Let’s pretend I called QueryInterface() for IInterface2 – the pointer returned will be different from the pointer returned when I call QueryInterface() for IUnknown. So far so good. Then I can pass the retrieved IInterface2* into any function accepting IUnknown* and thanks to C++ implicit conversion the pointer will be accepted, but it will be not the same pointer that QueryInterface() for IUnknown* would retrieve. In fact if that function calls QueryInterface() for IUnknown immediately upon being called it will retrieve a different pointer.
Is this legal in terms of COM? How do I handle situations when I have a pointer to a multiply-inherited object and I allow an implicit upcast?

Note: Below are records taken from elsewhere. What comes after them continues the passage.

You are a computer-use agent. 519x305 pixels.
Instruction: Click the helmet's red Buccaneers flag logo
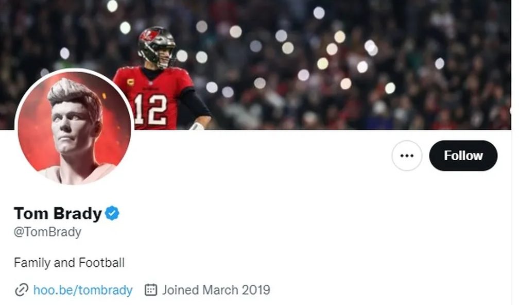(x=148, y=36)
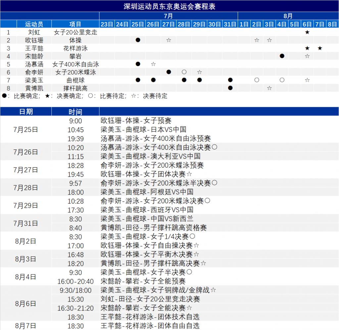Click the hollow circle in 俞李妍's 28日 cell

coord(184,72)
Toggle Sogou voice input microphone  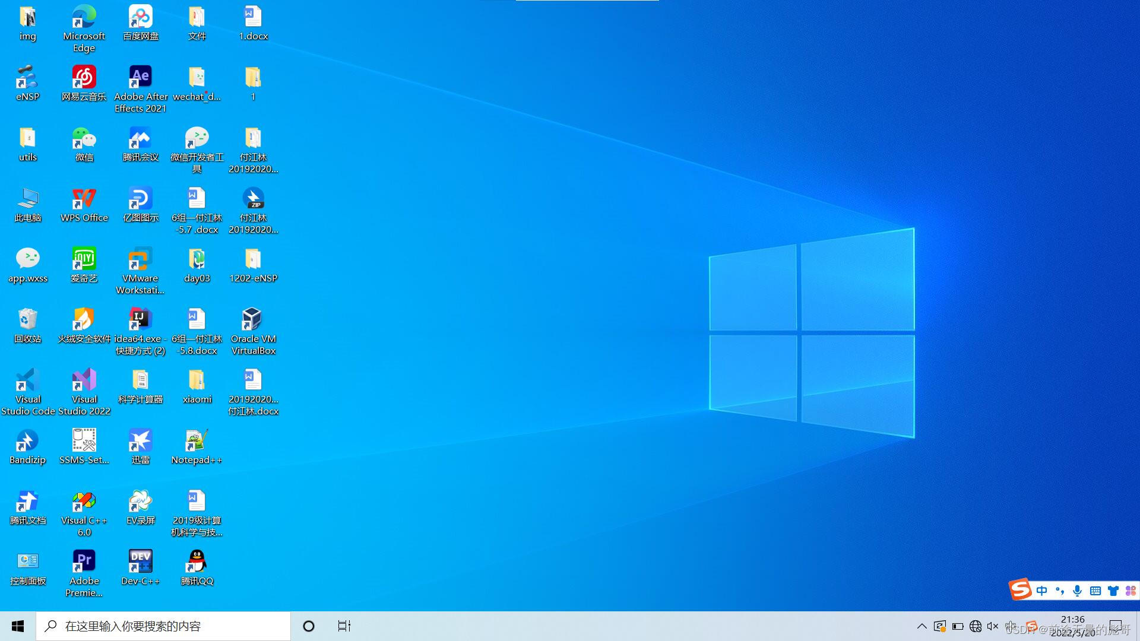1077,591
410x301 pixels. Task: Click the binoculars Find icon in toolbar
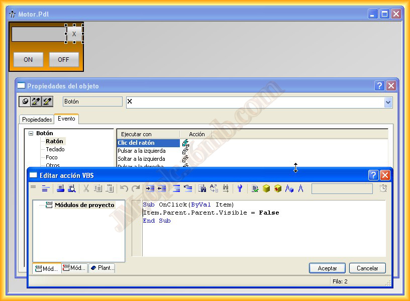202,188
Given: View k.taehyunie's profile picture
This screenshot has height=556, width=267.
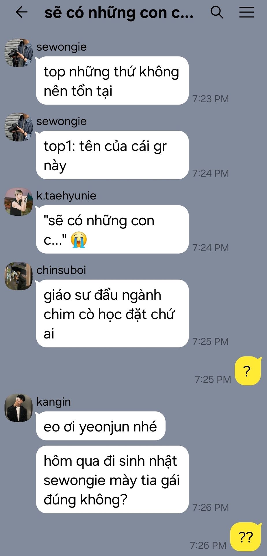Looking at the screenshot, I should (x=18, y=202).
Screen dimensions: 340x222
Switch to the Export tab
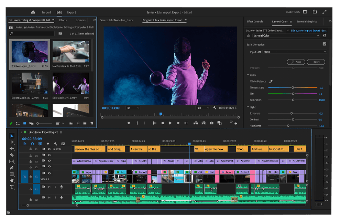[x=72, y=12]
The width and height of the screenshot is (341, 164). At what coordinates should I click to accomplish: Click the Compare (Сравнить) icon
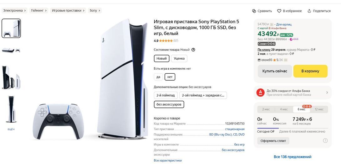(254, 11)
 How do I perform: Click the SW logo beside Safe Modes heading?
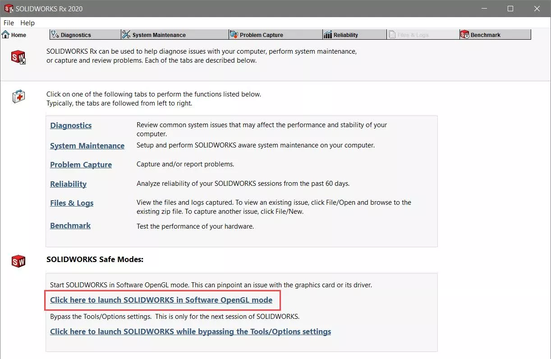click(x=18, y=261)
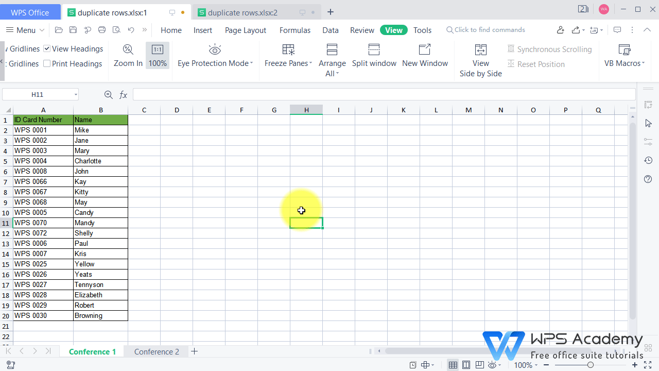Click the add new sheet button
Viewport: 659px width, 371px height.
pos(194,351)
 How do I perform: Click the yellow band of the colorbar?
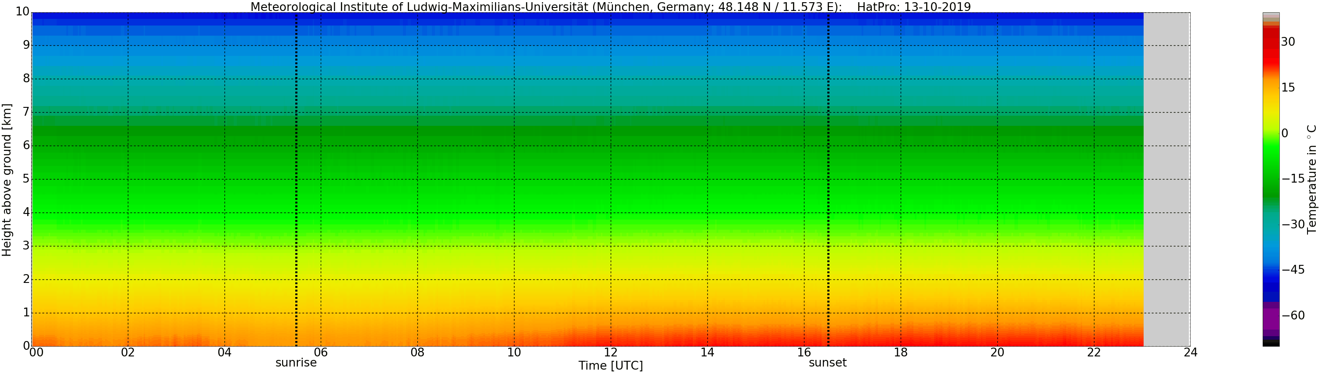tap(1271, 110)
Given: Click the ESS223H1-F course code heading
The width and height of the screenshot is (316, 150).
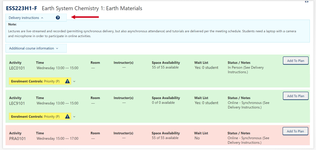Looking at the screenshot, I should 21,8.
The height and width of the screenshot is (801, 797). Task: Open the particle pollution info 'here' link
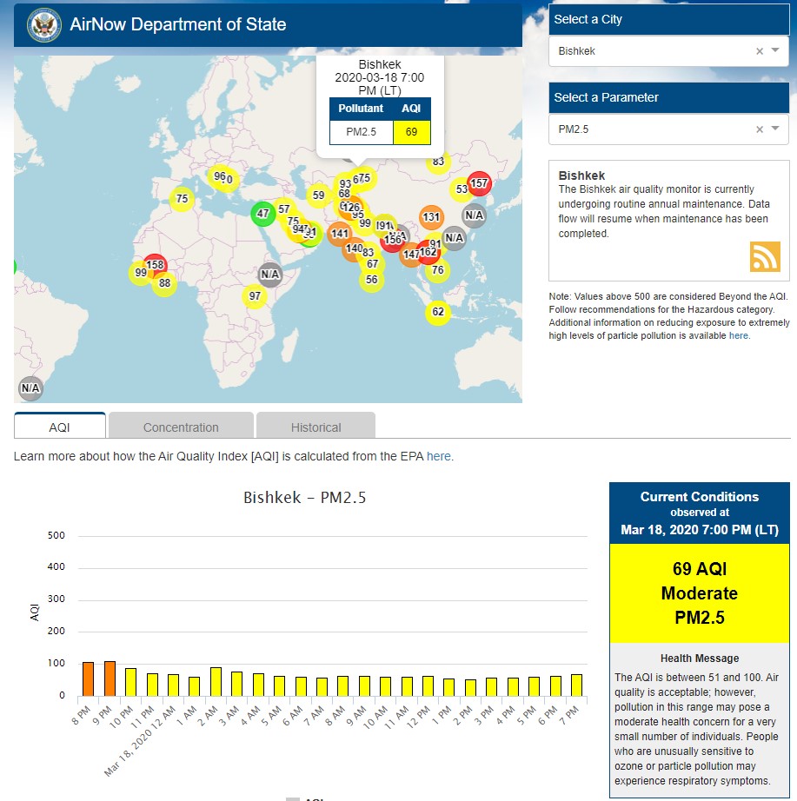coord(738,335)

COM has no rules regarding interface identity, only of object identity. The first rule of QI says that a QI on IID_Unknown on two interface pointers must return the same pointer if they are implemented by the same object. Your QI implementation does this correctly.
Without a guarantee for interface identity, a COM method cannot assume that it gets the same IUnknown pointer passed that it will retrieve when it calls QI on that pointer. So if object identity needs to be proven then a separate QI is required.